Softly the delicate sweetness of deeply roasted gram flour in ghee, cooked in sugar syrup melts into your mouth as you take a bite of Mysore Pak, a sweet invented in a hurry and almost accidentally by a Royal chef. One day, the lunch for Maharaja of Mysore Krishnraja Wodeyar (1884-1940) was ready but a sweet dish was yet to be prepared. His chef, Kakasura Madappa, had fewer options and even lesser time. Hurriedly he made a concoction of gram flour (besan), ghee and sugar and cooked on slow fire stirring it to perfection creating a glossy golden mass dripping with ghee.

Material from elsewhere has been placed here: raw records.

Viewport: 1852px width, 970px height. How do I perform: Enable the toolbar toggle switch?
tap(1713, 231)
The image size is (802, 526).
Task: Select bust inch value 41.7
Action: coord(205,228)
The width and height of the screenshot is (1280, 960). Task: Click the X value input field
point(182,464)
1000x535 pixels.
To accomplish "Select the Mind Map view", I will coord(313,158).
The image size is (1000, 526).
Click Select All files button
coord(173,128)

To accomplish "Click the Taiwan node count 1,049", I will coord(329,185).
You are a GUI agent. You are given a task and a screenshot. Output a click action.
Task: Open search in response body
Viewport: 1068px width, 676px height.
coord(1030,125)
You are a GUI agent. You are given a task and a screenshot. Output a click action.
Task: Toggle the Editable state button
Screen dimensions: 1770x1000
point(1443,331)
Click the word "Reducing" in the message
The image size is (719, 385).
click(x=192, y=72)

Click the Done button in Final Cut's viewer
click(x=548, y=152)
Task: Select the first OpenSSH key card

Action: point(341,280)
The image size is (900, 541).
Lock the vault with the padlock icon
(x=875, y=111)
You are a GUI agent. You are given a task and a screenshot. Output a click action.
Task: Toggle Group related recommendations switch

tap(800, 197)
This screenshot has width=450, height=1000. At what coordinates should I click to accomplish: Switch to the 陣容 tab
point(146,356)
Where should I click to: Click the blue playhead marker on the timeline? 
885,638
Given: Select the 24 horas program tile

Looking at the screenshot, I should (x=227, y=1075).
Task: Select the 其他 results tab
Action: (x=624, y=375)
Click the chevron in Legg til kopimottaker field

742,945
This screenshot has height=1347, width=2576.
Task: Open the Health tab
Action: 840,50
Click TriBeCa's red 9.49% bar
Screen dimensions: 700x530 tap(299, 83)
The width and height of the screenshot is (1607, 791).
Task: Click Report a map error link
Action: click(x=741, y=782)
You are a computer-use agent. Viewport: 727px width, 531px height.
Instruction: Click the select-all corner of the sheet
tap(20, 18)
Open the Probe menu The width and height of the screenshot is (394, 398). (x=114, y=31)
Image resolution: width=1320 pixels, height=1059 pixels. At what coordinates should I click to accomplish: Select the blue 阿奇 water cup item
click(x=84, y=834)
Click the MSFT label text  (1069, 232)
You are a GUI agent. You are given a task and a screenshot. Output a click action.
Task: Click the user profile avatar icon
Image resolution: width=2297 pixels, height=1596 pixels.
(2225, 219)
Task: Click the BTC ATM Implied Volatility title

It was presented to the king as a soft fudge, hot and sweet. The king loved it and enquired the name of this new dessert. Madappa who hadn’t thought of any name uttered in an instant – Mysore Pak. Hailed by the royalty it soon became a Royal Sweet. The king asked Madappa to open a shop outside the palace premises so that common people could also enjoy the sweet. When this sweet was invented it wasn’t sold cut as small pieces but as slabs of 300 to 350 gms. One kg of Mysore Pak would cost the princely sum of 3 Rs years ago. Today, it costs around Rs 400 per kg. It is a popular dish during the Mysuru Dasara festival.

Mysore Pak - Traditional Indian sweet made from concoction of gram flour, clarified butter and powdered sugar
Mysore Pak – Traditional Indian sweet made from a concoction of gram flour, clarified butter and powdered sugar (Jagisnowjughead [CC BY-SA 4.0 (]

Mysore Pak is available everywhere in India. It requires no refrigeration which aids its easy transportation. It is available in two versions – the wet fudgy version and the dry crumbly blocks sold by stores and restaurants. However, the best version of Mysore Pak is in between these two extremes. To taste the original recipe, a visit to the 80-year-old shop, Guru Sweet Mart, in Mysore run by Madappa’s descendants is a must.

Chandrika Ramakrishnan from Bengaluru also makes Mysore Pak every Diwali because she feels that the festival of lights needs something rich and traditional. She roasts besan in ghee on slow fire until it turns aromatic and pouring the mixture in sugar syrup of one thread consistency stirring constantly and keeps adding a tablespoon of ghee as the mixture thickens. When the mixture starts leaving the sides and becomes frothy it’s time to remove from fire and pour it in a greased tray to cut pieces after slightly cooled. The sweet can crumble completely if it’s not removed from fire at the right time or remains greasy if taken out earlier, shares Chandrika. Though the recipe appears easy, it requires patient practice to get it right.

Mysore Pak or Mysore Paka, a sweet that is rich in flavour and history reminds us of bygone times of kings and queens, the royal kitchens, elaborate banquets with lots of time to savour and enjoy at leisure.